Lagerevakuierung

Lagerevakuierung
Krematorium – Foto Nachkriegszeit Hilda Lepetit

Die SS versuchte bis zuletzt mit allen Mitteln, die Befreiung überlebender Konzentrationslager-Häftlinge durch alliierte Truppen zu verhindern. Der Vormarsch der sowjetischen Armee führte zum Befehl Himmlers, alle Lager beim Herannahen der gegnerischen Truppen zu räumen und die Häftlinge in weiter westlich gelegene Konzentrationslager zu überführen.

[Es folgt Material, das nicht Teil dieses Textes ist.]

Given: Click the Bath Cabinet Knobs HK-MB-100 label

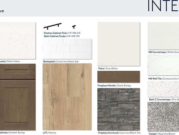Looking at the screenshot, I should [62, 36].
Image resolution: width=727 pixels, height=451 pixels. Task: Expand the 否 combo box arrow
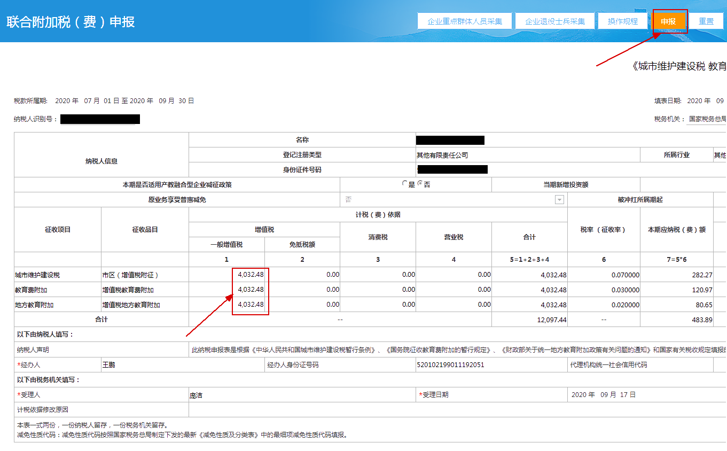point(559,199)
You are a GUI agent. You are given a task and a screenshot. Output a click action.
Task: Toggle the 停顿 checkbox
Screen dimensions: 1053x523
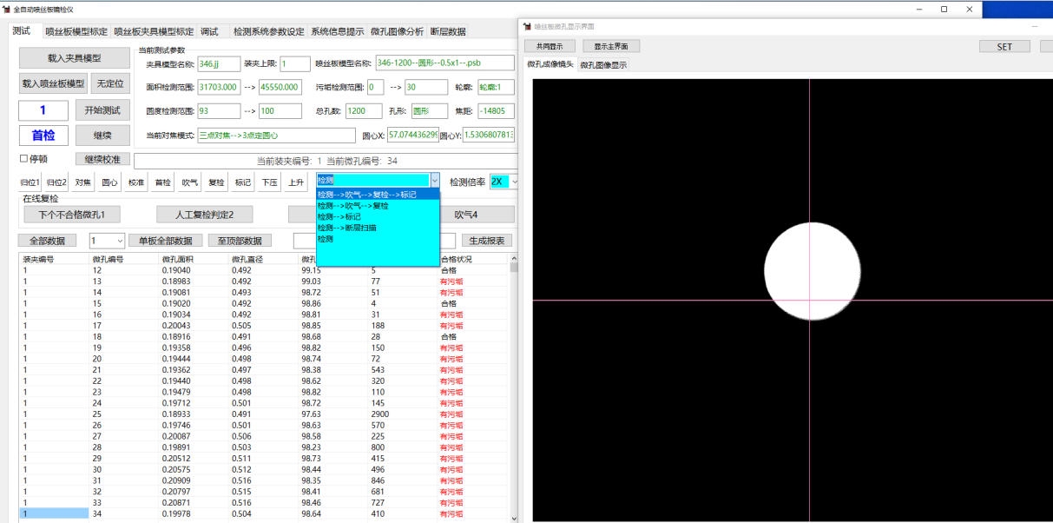[23, 159]
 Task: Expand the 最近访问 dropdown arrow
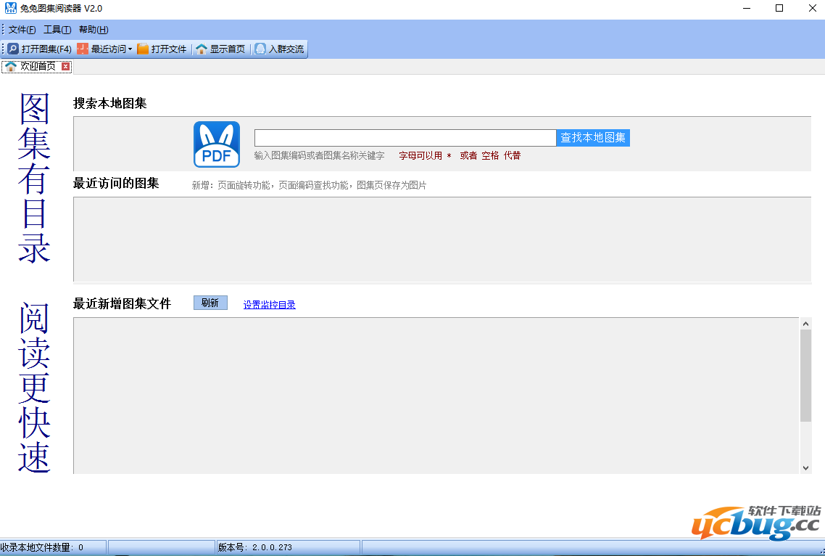(130, 49)
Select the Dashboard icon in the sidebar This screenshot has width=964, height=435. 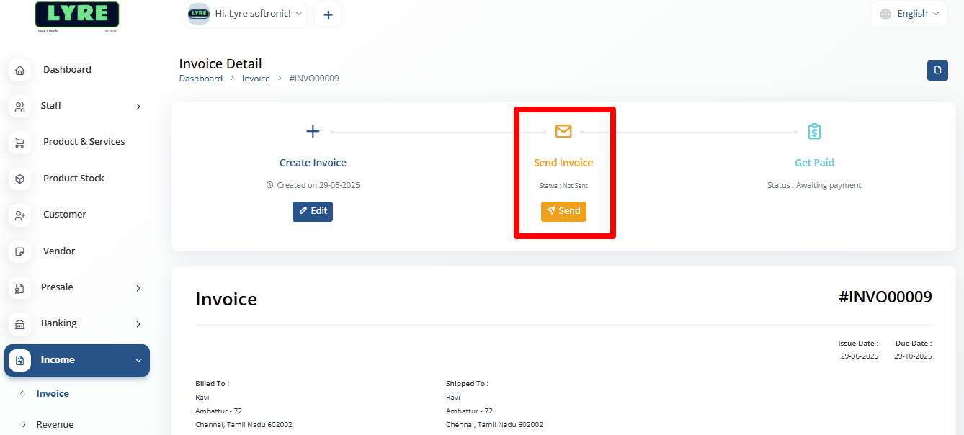[19, 69]
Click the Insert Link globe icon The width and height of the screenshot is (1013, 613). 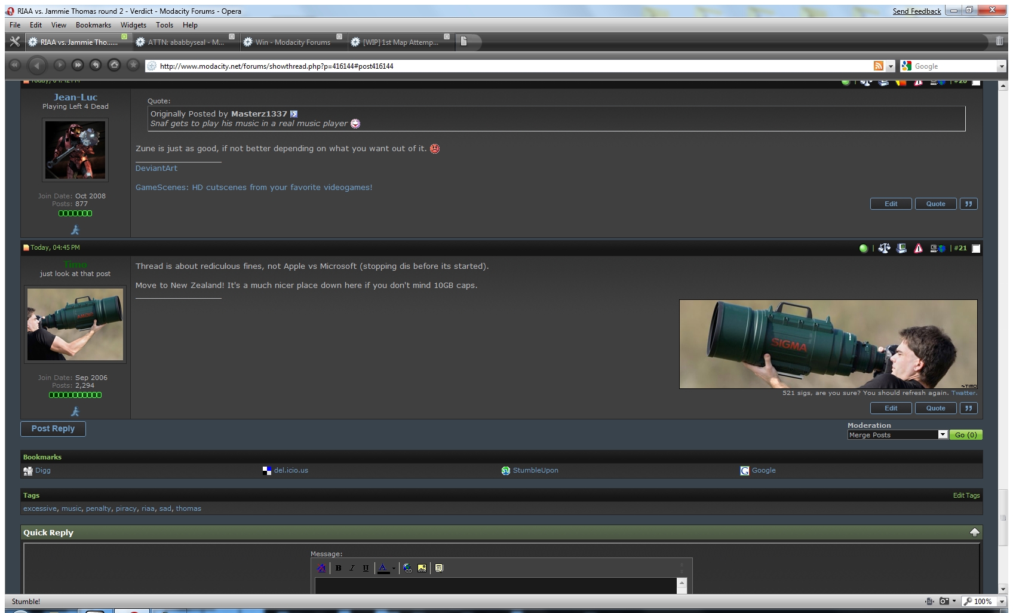tap(407, 568)
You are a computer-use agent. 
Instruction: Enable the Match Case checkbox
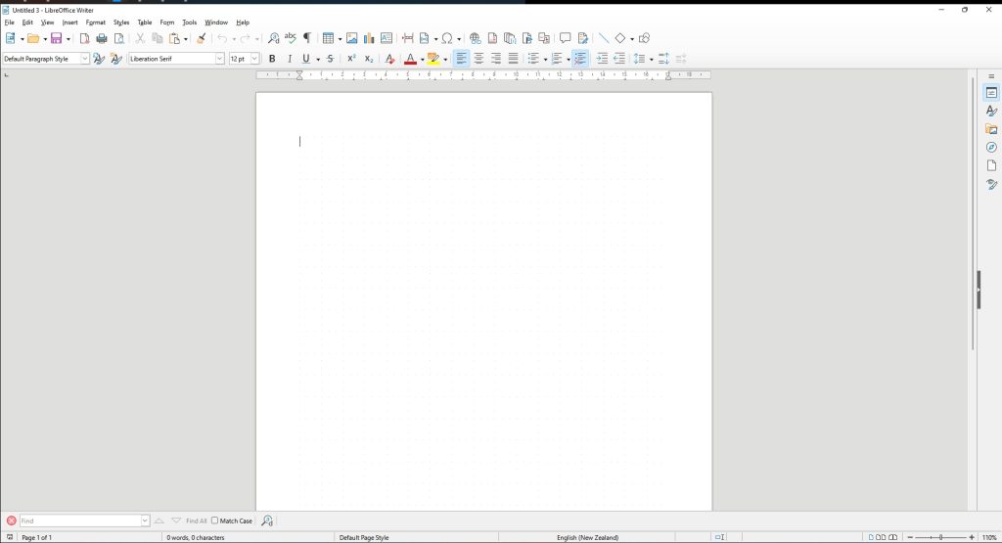point(215,520)
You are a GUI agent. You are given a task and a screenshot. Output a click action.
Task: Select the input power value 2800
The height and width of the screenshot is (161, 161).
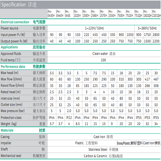pos(156,35)
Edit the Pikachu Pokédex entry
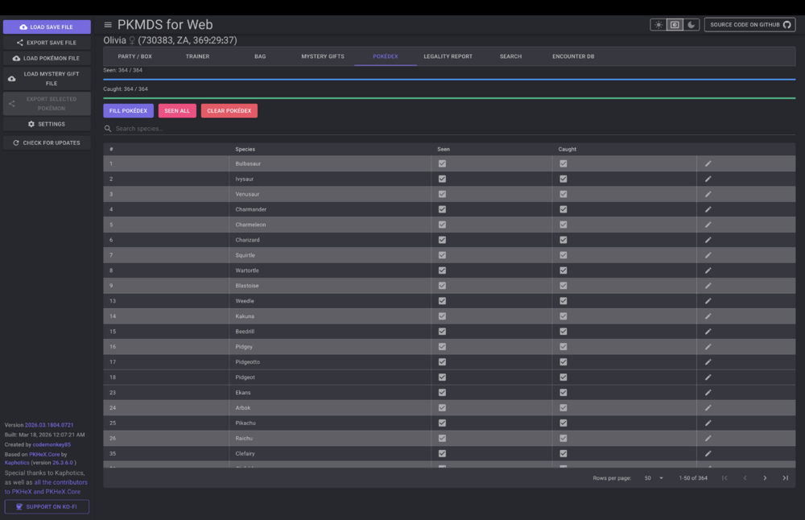The image size is (805, 520). pos(708,423)
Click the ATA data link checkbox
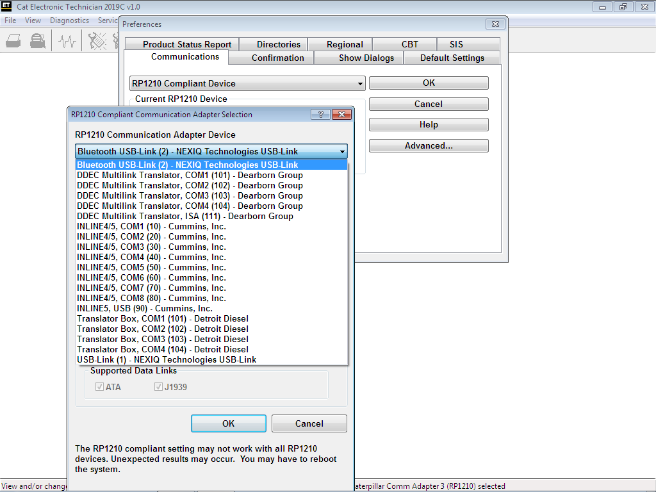 [x=99, y=386]
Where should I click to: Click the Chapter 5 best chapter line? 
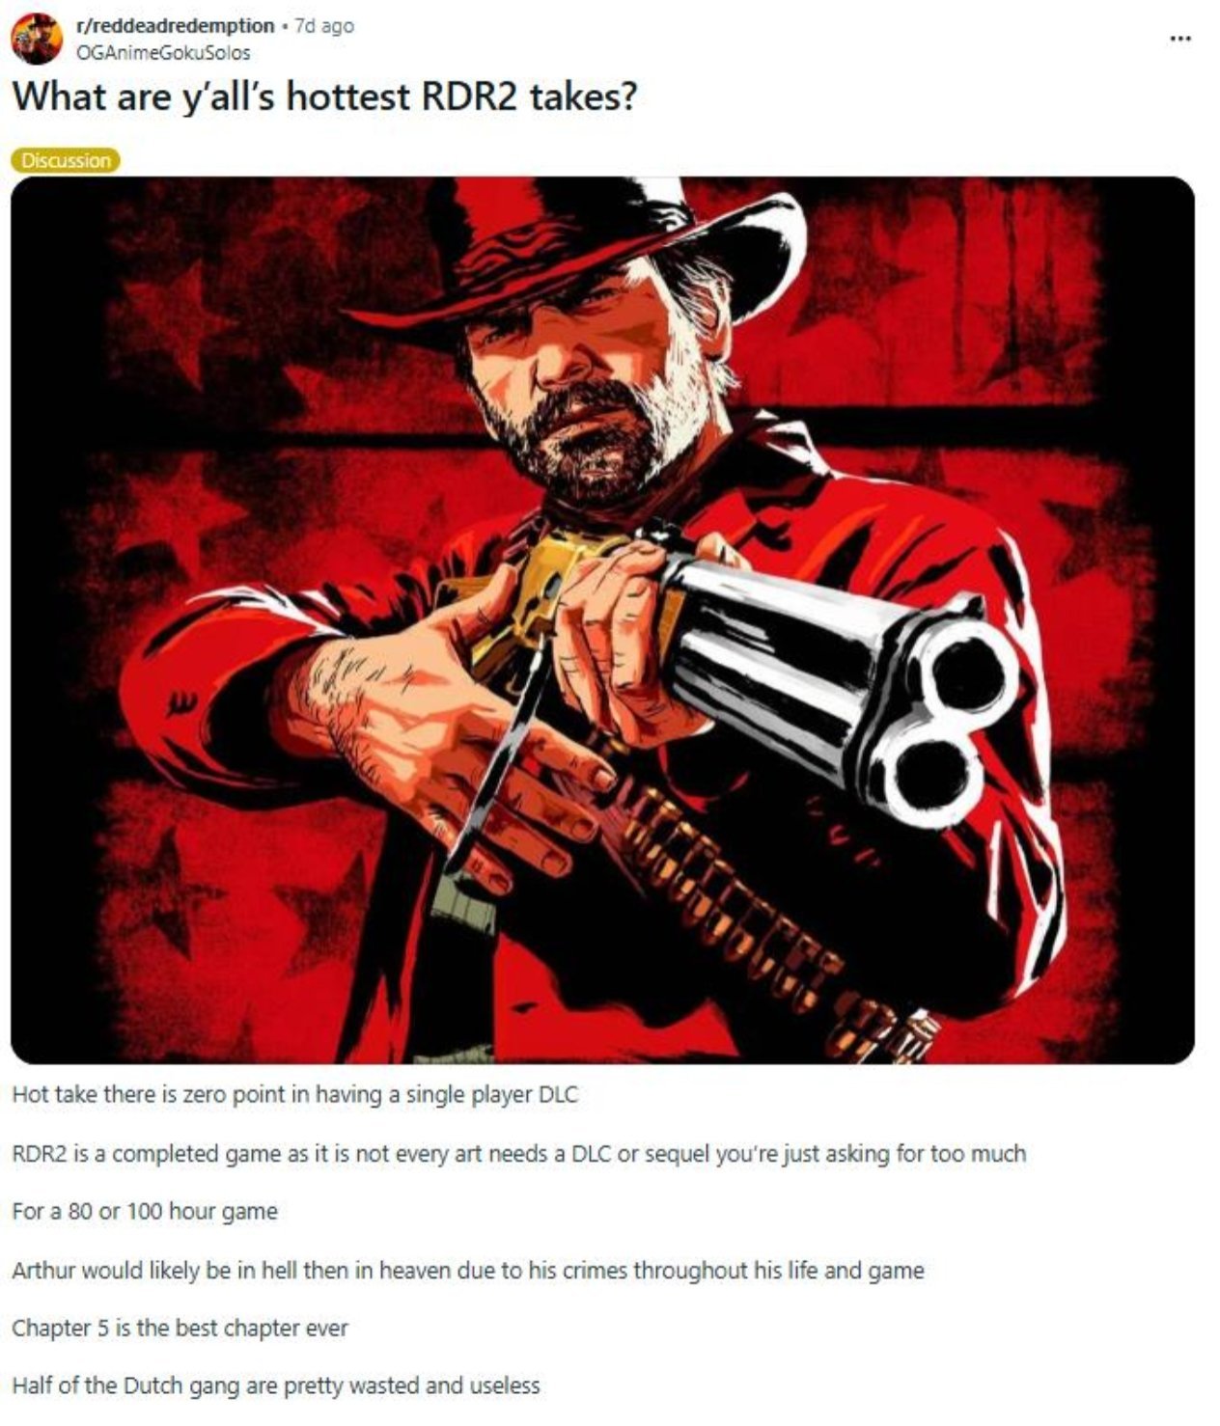click(x=180, y=1328)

Bei den Evakuierungsmärschen, in den oft tagelang umherirrenden Transportzügen und in den völlig überfüllten Auffanglagern kamen zehntausende KZ-Häftlinge ums Leben. Ab Ende März 1945 wurden auch in Melk Vorbereitungen getroffen, das Konzentrationslager zu evakuieren. Pläne, die Häftlinge in die Stollenanlage „Quarz“ zu treiben und durch Sprengung der Anlage zu ermorden, wurden nicht ausgeführt. Zwischen dem 11. und dem 15. April wurden die 7.401 noch im Lager lebenden Häftlinge in das Hauptlager Mauthausen und in das Außenlager Ebensee überstellt. Im Lager Melk wurden mindestens 30 schwerkranke transportunfähige Häftlinge kurz vor der Auflösung durch SS-Angehörige und Funktionshäftlinge ermordet. Mindestens weitere 36 Häftlinge kamen auf den Evakuierungstransporten ums Leben. Am 5. und 6. Mai wurden mit der Befreiung der Lager Ebensee und Mauthausen durch amerikanische Truppen auch die Überlebenden des Lagers Melk befreit.